Chris Donnelly and I poured over 397,605 posts to identify the top trends on LinkedIn in 2026. Get access to the full 80-page report below.

In 2024, I went from 3,000 to 100,000 followers in 6 months. It was insane.

But if I posted that same content today, it would flop.

Why?

Because once something works on LinkedIn, everyone copies it. Once everyone copies it, people develop banner blindness. They stop noticing.

Novelty stops the scroll.

That's why we create the Saywhat Algorithm Report every few months. The game is constantly changing.

Last week, Chris Donnelly and I broke down the Q1 2026 State of the Algorithm Report live to 1,100 people. We spent weeks analyzing 397,605 LinkedIn posts.

There were tons of findings, but one stood out to me in particular:

2026 is the Human Era.

What Stopped Working

For 2 years, there were 2 ways to grow on LinkedIn.

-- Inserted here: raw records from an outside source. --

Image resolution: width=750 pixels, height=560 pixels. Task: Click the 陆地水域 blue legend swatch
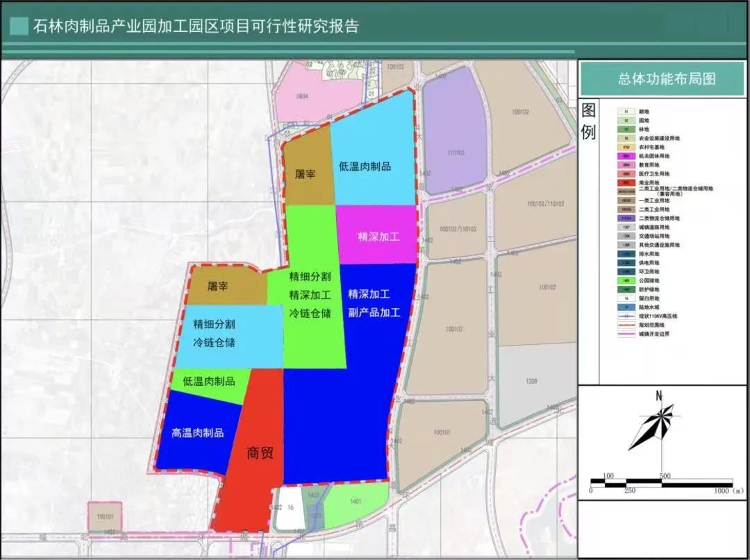pos(626,307)
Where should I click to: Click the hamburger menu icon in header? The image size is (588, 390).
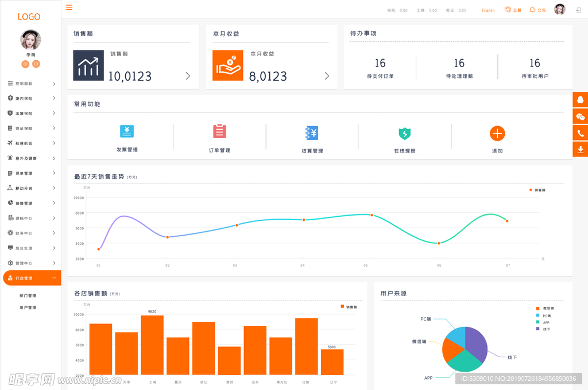[69, 7]
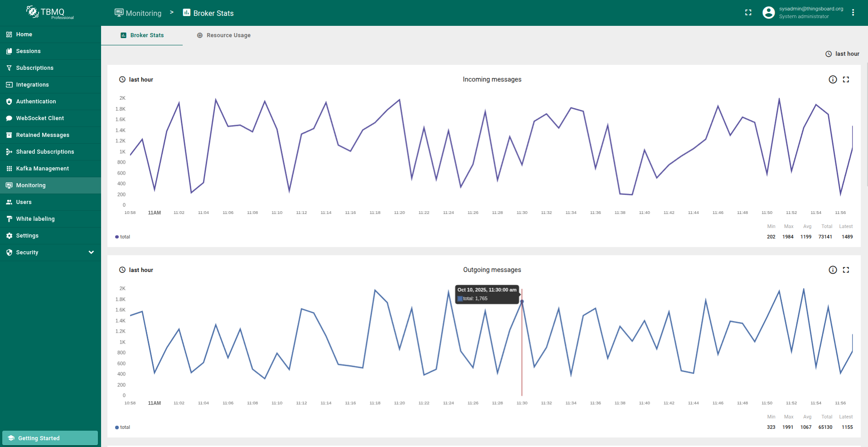Go to Monitoring breadcrumb link
The width and height of the screenshot is (868, 447).
coord(138,13)
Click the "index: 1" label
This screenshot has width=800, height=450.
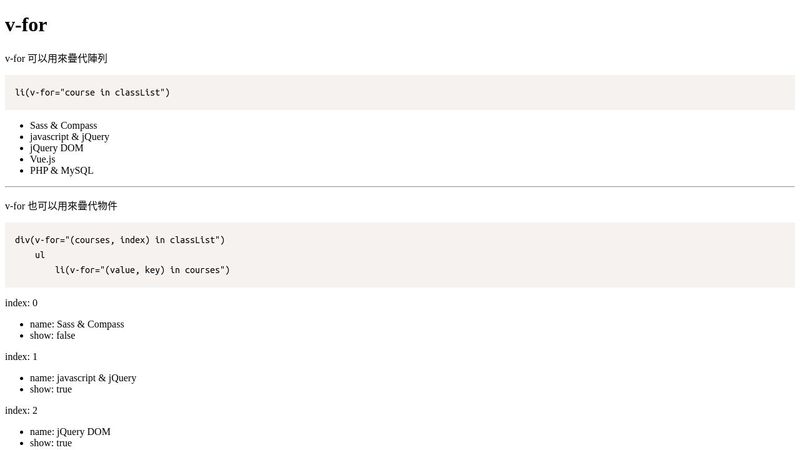click(x=21, y=357)
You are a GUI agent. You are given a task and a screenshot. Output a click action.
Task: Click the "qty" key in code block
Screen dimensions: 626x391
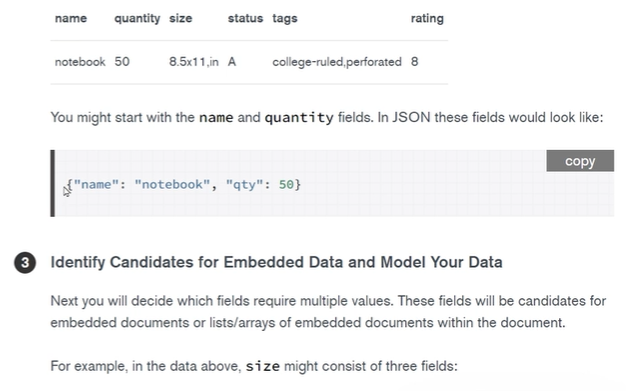point(245,185)
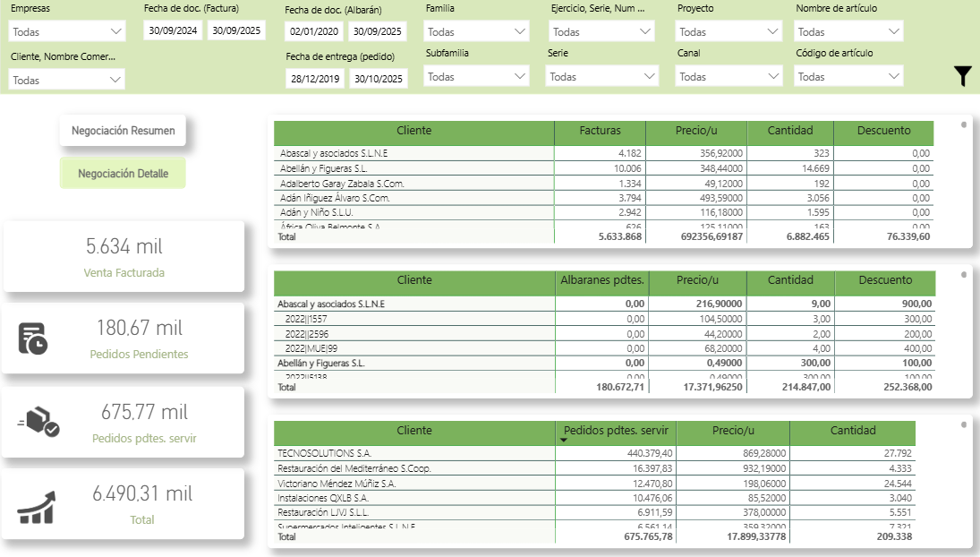Expand Nombre de artículo dropdown
Screen dimensions: 980x557
click(848, 31)
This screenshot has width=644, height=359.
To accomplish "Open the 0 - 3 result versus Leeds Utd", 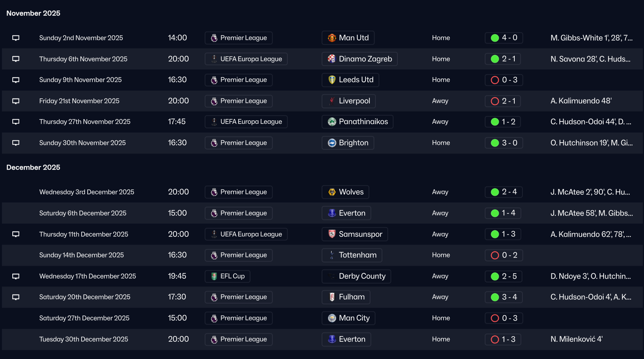I will pos(509,80).
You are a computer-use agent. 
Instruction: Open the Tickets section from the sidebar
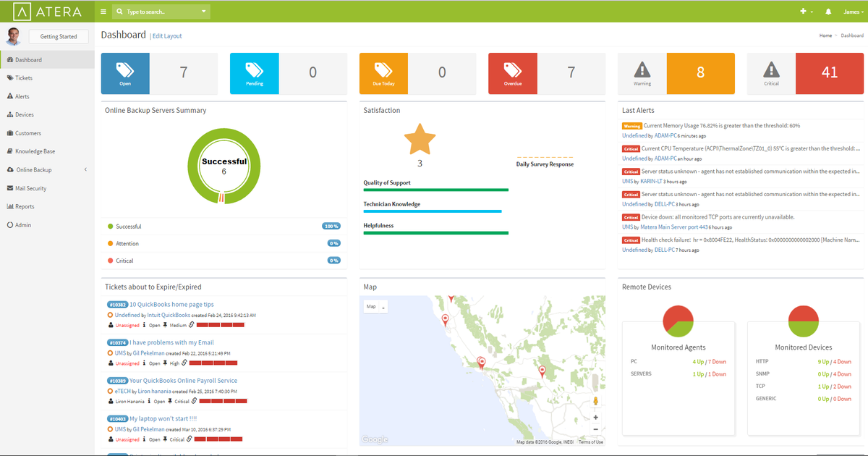coord(10,77)
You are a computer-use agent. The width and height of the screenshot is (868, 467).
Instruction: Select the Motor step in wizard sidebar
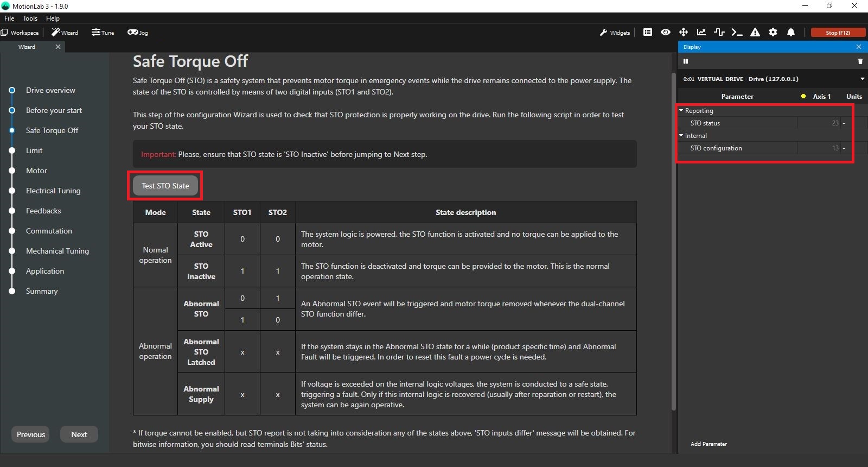tap(36, 171)
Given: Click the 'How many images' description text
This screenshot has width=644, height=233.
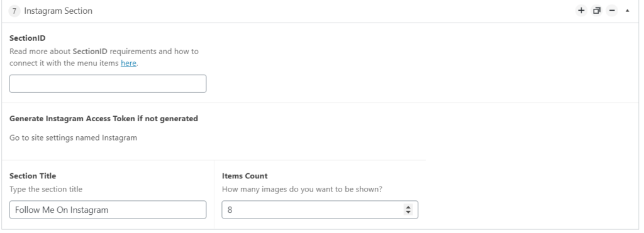Looking at the screenshot, I should [x=303, y=190].

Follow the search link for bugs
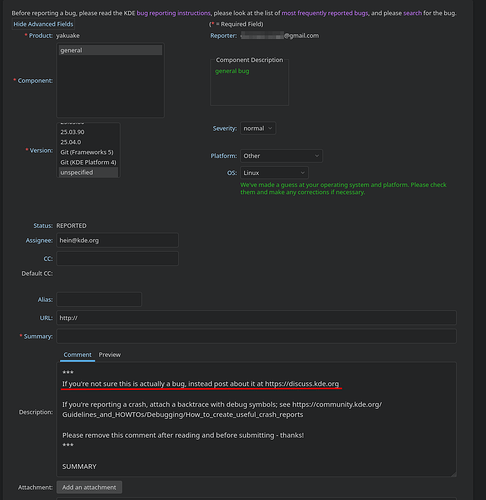point(412,13)
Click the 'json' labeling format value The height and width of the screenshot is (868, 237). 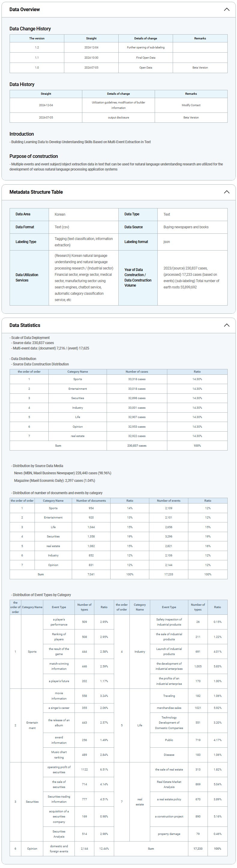click(x=167, y=242)
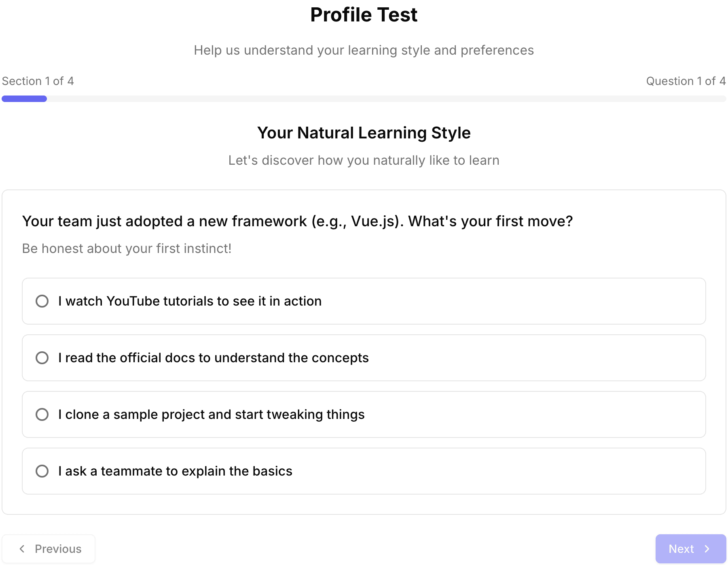
Task: Select the YouTube tutorials radio button
Action: 42,301
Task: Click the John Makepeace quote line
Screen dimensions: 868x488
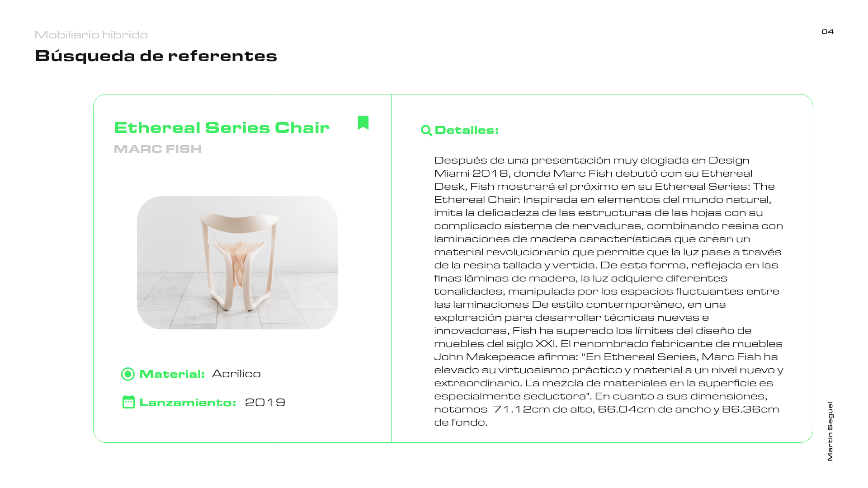Action: pyautogui.click(x=606, y=357)
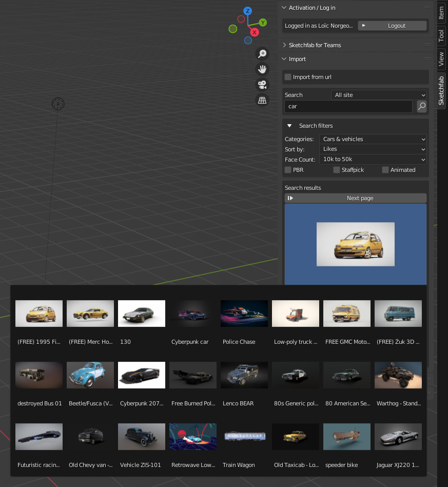Open the Tool sidebar tab

(441, 35)
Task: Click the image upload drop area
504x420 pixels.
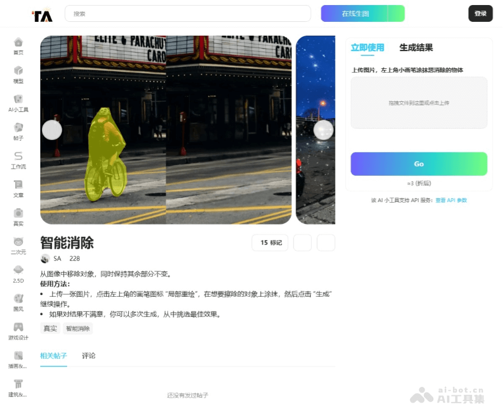Action: 419,103
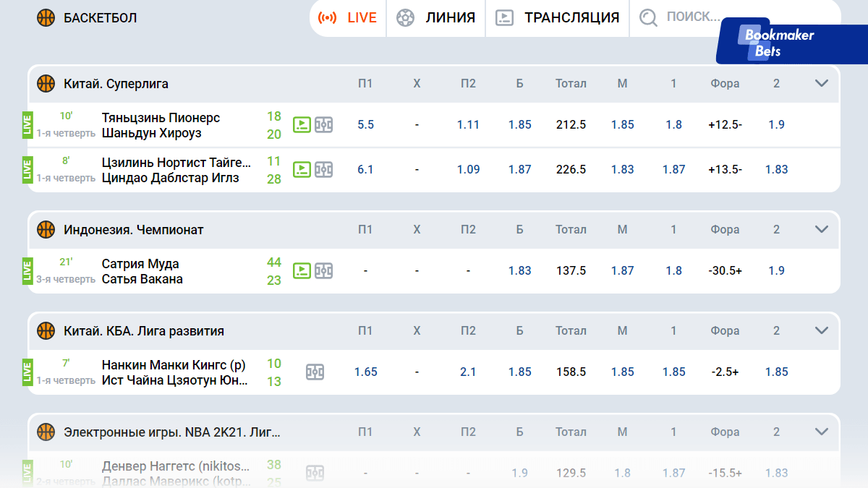The image size is (868, 488).
Task: Collapse the Электронные игры NBA 2K21 section
Action: [x=821, y=432]
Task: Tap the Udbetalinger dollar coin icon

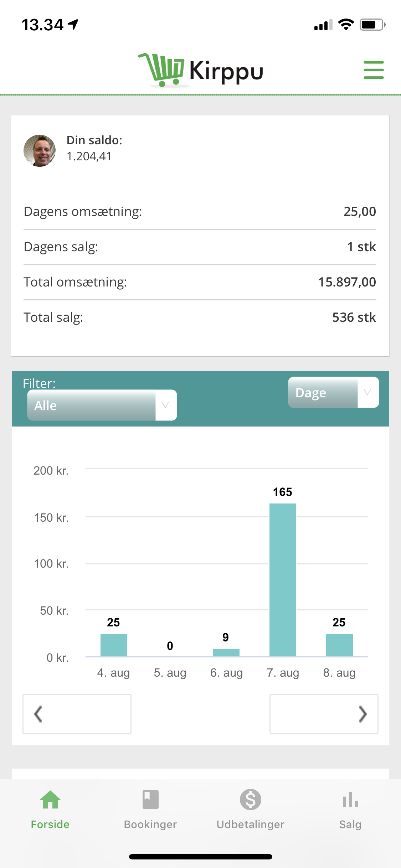Action: [x=250, y=800]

Be relatable to as many people as possible. Or teach something educational to as many people as possible.

Posts about remote work, kindness, and broad leadership won big. So did "5 lessons" and "10 frameworks" posts that could apply to anything.

The biggest hits of 2024-25 looked like this:

That era is over.

AI commoditized all of it. Anyone can generate a "manager who cares" post or a "10 frameworks" carousel in 20 minutes. The value went to zero.

So What Wins Now?

Your humanity.

And the first place you can show it, is in your hooks. Here are 3 patterns that AI can’t fake:

1/ Authority Hooks

The first line now has to answer: “Why should I listen to you over the 50 other people talking about this?”

Think a specific result, number or situation. For example, Alex wrote about how Deel scaled to $1bn ARR as a 100% remote company. Only he can say that.

Think about turning "Here are 5 sales tips" into "I closed $4M in enterprise deals last year, here’s how:"

2/ Personal Story Hooks

Tell the story that only you can tell.

Andrew posted about BBQs he runs outside the Cerebras office. That post got 1,900 likes - on a post about meat! The more specific the moment, the less replaceable the post.

3/ Humor Hooks

What Else Changed

The human era is one overarching theme. But there are so many more.

Here’s what else has changed between 2025 and 2026:

  • Infographics → AI-generated whiteboards. They look messier on purpose and feel like real teaching.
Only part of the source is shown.